**Problem description:**
Would you copy out only the lines from the one with "Screen dimensions: 1798x608" to the end of the records, exactly as they stand?

Start of Block

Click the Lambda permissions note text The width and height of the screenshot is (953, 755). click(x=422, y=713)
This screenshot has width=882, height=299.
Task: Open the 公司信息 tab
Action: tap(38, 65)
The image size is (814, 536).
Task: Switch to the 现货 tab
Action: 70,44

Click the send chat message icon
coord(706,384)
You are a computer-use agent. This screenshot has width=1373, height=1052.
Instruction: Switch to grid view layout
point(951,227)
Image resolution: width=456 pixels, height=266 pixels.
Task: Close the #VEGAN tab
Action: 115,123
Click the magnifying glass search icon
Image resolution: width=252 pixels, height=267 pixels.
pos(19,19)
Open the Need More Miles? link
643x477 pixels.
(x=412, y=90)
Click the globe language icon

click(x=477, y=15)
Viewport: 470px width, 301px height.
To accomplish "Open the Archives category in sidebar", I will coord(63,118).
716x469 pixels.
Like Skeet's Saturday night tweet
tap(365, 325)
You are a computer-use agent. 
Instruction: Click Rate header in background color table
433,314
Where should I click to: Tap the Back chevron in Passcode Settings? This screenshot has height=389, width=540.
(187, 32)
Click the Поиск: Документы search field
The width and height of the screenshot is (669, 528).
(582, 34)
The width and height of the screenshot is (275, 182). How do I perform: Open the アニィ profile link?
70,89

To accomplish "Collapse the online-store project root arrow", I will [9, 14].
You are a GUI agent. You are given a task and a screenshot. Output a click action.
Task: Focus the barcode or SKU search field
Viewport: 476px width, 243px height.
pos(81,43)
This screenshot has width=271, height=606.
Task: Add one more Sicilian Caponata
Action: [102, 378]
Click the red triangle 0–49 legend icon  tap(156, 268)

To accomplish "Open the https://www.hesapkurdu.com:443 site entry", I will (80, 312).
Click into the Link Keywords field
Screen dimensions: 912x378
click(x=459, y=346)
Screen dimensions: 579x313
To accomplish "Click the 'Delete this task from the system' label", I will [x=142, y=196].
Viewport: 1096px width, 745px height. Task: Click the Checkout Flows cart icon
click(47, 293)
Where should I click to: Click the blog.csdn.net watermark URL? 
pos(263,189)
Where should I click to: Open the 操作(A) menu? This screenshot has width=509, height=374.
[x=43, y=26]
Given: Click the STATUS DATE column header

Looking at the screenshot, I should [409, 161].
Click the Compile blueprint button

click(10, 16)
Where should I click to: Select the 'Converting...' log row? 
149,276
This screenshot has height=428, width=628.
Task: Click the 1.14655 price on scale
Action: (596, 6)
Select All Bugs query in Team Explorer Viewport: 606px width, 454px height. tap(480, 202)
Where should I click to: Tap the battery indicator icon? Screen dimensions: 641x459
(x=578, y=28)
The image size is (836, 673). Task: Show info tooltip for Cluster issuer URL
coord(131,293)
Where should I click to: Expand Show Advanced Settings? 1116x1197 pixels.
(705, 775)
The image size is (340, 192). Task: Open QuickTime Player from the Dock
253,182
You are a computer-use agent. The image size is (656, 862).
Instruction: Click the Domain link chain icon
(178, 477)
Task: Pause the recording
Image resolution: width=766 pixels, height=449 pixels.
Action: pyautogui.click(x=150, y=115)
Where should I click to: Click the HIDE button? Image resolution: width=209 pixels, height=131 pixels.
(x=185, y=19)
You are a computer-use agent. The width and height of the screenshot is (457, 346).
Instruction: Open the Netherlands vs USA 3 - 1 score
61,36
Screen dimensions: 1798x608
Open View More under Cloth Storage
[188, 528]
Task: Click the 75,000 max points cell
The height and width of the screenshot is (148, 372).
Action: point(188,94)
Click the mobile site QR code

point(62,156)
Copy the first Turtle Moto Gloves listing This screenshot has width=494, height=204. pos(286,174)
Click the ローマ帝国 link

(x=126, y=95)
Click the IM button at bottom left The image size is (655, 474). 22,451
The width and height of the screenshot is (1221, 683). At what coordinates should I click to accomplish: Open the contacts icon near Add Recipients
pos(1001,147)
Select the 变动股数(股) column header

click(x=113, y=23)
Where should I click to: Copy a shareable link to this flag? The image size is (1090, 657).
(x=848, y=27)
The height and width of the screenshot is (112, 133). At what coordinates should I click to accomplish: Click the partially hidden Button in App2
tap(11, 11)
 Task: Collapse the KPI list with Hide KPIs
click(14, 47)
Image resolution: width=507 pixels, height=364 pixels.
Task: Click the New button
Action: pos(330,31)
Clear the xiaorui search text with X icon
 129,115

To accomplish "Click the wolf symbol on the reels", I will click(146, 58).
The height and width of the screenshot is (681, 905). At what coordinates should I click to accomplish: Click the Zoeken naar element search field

End of Block

**Result of this task:**
Screen dimensions: 1798x608
Open View More under Cloth Storage
[188, 528]
Task: Click the 75,000 max points cell
The height and width of the screenshot is (148, 372).
Action: point(188,94)
Click the mobile site QR code

point(62,156)
Copy the first Turtle Moto Gloves listing This screenshot has width=494, height=204. pos(286,174)
Click the ローマ帝国 link

(x=126, y=95)
Click the IM button at bottom left The image size is (655, 474). 22,451
The width and height of the screenshot is (1221, 683). At what coordinates should I click to accomplish: Open the contacts icon near Add Recipients
pos(1001,147)
Select the 变动股数(股) column header

click(x=113, y=23)
Where should I click to: Copy a shareable link to this flag? The image size is (1090, 657).
(x=848, y=27)
The height and width of the screenshot is (112, 133). At what coordinates should I click to accomplish: Click the partially hidden Button in App2
tap(11, 11)
 Task: Collapse the KPI list with Hide KPIs
click(14, 47)
Image resolution: width=507 pixels, height=364 pixels.
Task: Click the New button
Action: pos(330,31)
Clear the xiaorui search text with X icon
 129,115

To accomplish "Click the wolf symbol on the reels", I will click(146, 58).
The height and width of the screenshot is (681, 905). At what coordinates should I click to accomplish: Click the Zoeken naar element search field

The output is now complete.